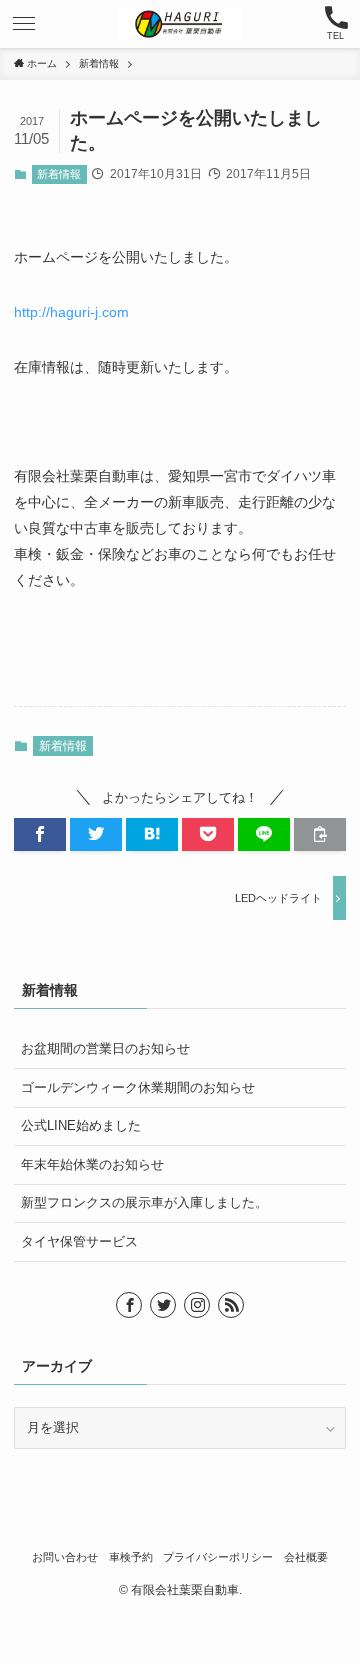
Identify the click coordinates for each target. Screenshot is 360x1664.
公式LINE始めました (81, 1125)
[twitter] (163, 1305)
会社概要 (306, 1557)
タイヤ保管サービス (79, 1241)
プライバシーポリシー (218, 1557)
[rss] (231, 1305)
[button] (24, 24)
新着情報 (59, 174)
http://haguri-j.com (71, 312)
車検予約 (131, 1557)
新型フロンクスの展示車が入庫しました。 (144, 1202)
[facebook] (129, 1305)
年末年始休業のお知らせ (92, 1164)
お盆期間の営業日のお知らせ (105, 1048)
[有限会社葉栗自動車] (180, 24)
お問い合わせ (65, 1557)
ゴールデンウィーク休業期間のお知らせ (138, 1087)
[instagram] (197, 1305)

EXERCISE DESCRIPTION: Output every record above word for word, omitting any pictures they contain.

REPLY TO THE TASK:
Identify the click coordinates for each target. Screenshot is 360x1664.
公式LINE始めました (81, 1125)
[twitter] (163, 1305)
会社概要 (306, 1557)
タイヤ保管サービス (79, 1241)
プライバシーポリシー (218, 1557)
[rss] (231, 1305)
[button] (24, 24)
新着情報 (59, 174)
http://haguri-j.com (71, 312)
車検予約 (131, 1557)
新型フロンクスの展示車が入庫しました。 (144, 1202)
[facebook] (129, 1305)
年末年始休業のお知らせ (92, 1164)
お盆期間の営業日のお知らせ (105, 1048)
[有限会社葉栗自動車] (180, 24)
お問い合わせ (65, 1557)
ゴールデンウィーク休業期間のお知らせ (138, 1087)
[instagram] (197, 1305)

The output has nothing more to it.